## EXTRACT

*-*-*

If Silicon Valley were to put a team of tech bros together on a project to merge computers and people, the lineup wouldn’t be complete without car and rocket man Elon Musk and the Valley’s most dubious robot, Mark Zuckerberg.
In all fairness, Musk has already proposed a plan to make an actual chip which is meant to be inserted into human brains. (It will be designed with taste and wireless cleanliness so you “have no wires poking out of your head,” as Musk assured.) Zuckerberg has said he’s interested in the idea of computer-human integration, too, but will approach it differently than Musk.
At a recent internal employee Q&A session, the Facebook CEO hinted that such technology could see promising use cases in Facebook’s future augmented reality and virtual reality products.
“Brain-computer interface is an exciting idea,” Zuckerberg told employees, according to a meeting transcript leaked earlier this month. “The field quickly branches into two approaches: invasive and non-invasive… We’re more focused on—I think completely focused on non-invasive.”
“Non-invasive is like, you wear a band or glasses, you shine an optical light and get a sense of blood flow in certain areas of the brain,” he explained.
Such a device would transfer less data between a computer and a brain, according to Zuckerberg, but that would be enough to allow a person to perform many sci-fi-sounding tasks, such as clicking a button, scrolling through a menu and even typing a text message—all without using your hands or any other muscle movements.
“I think as part of AR and VR, we’ll end up having hand interfaces. We’ll end up having voice [interface and] a little bit of direct brain [integration]… But we’re going for the non-invasive approach,” Zuckerberg reiterated.

*-*-*

## INFORMATION SUPPLIED

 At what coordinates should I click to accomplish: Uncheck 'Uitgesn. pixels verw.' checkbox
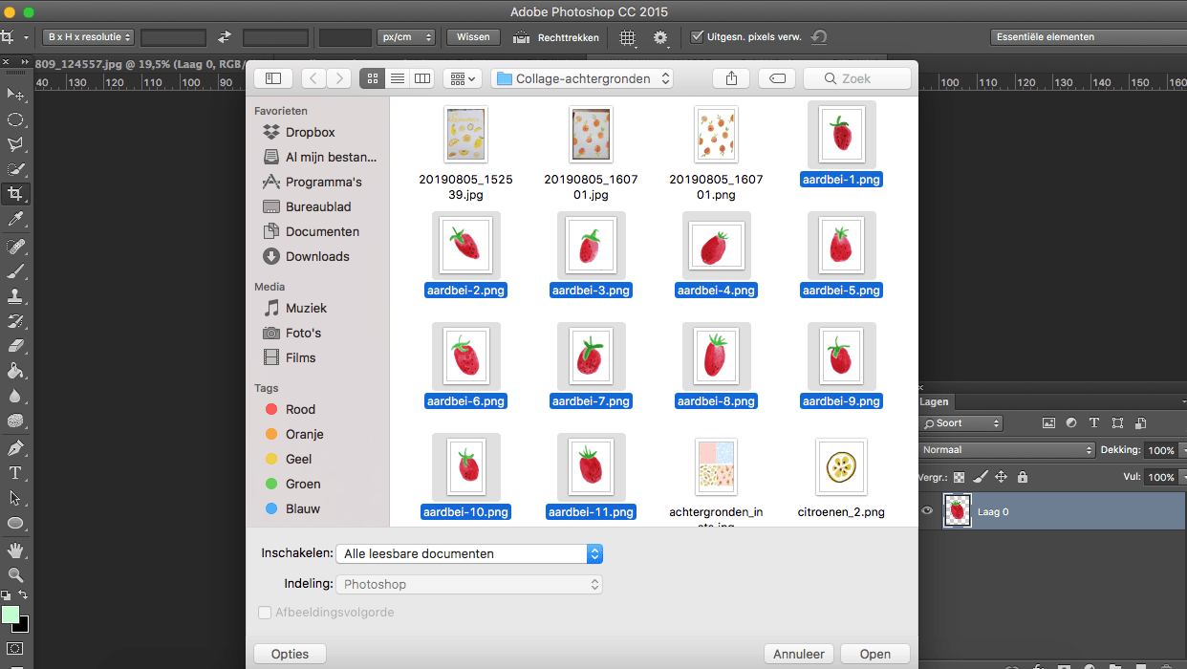pyautogui.click(x=697, y=37)
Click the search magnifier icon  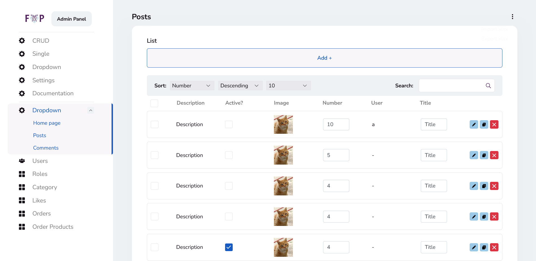488,86
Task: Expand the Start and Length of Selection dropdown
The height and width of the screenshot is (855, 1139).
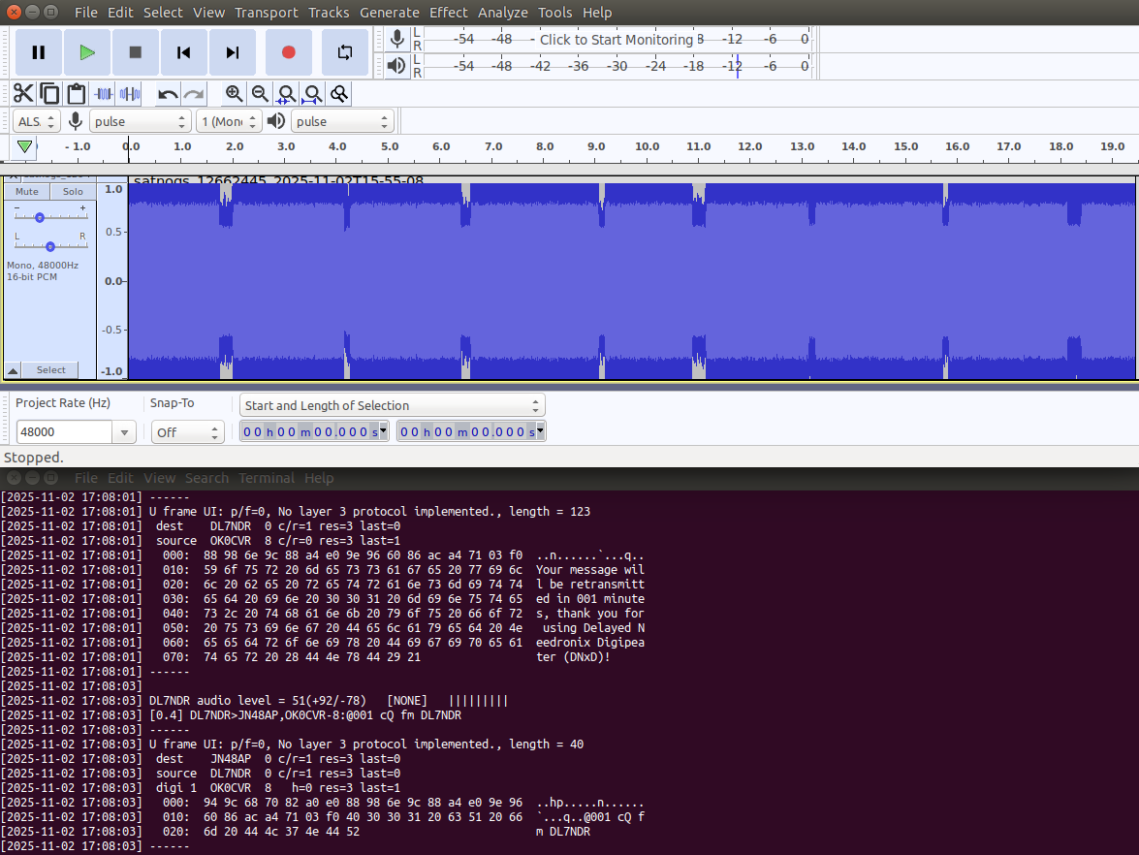Action: coord(535,405)
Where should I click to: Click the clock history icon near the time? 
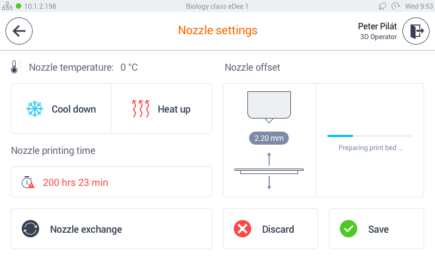point(396,6)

*-*-*

## INSTRUCTIONS
1. From the piece on brain-computer interfaces, copy the part that opens with the words containing "Such a device" and closes with "other muscle movements.".
2. In the piece on brain-computer interfaces, which tasks does Zuckerberg say a non-invasive device would let a person do without their hands? List them all.

## RESPONSES IN ORDER
1.
Such a device would transfer less data between a computer and a brain, according to Zuckerberg, but that would be enough to allow a person to perform many sci-fi-sounding tasks, such as clicking a button, scrolling through a menu and even typing a text message—all without using your hands or any other muscle movements.

2.
- clicking a button
- scrolling through a menu
- typing a text message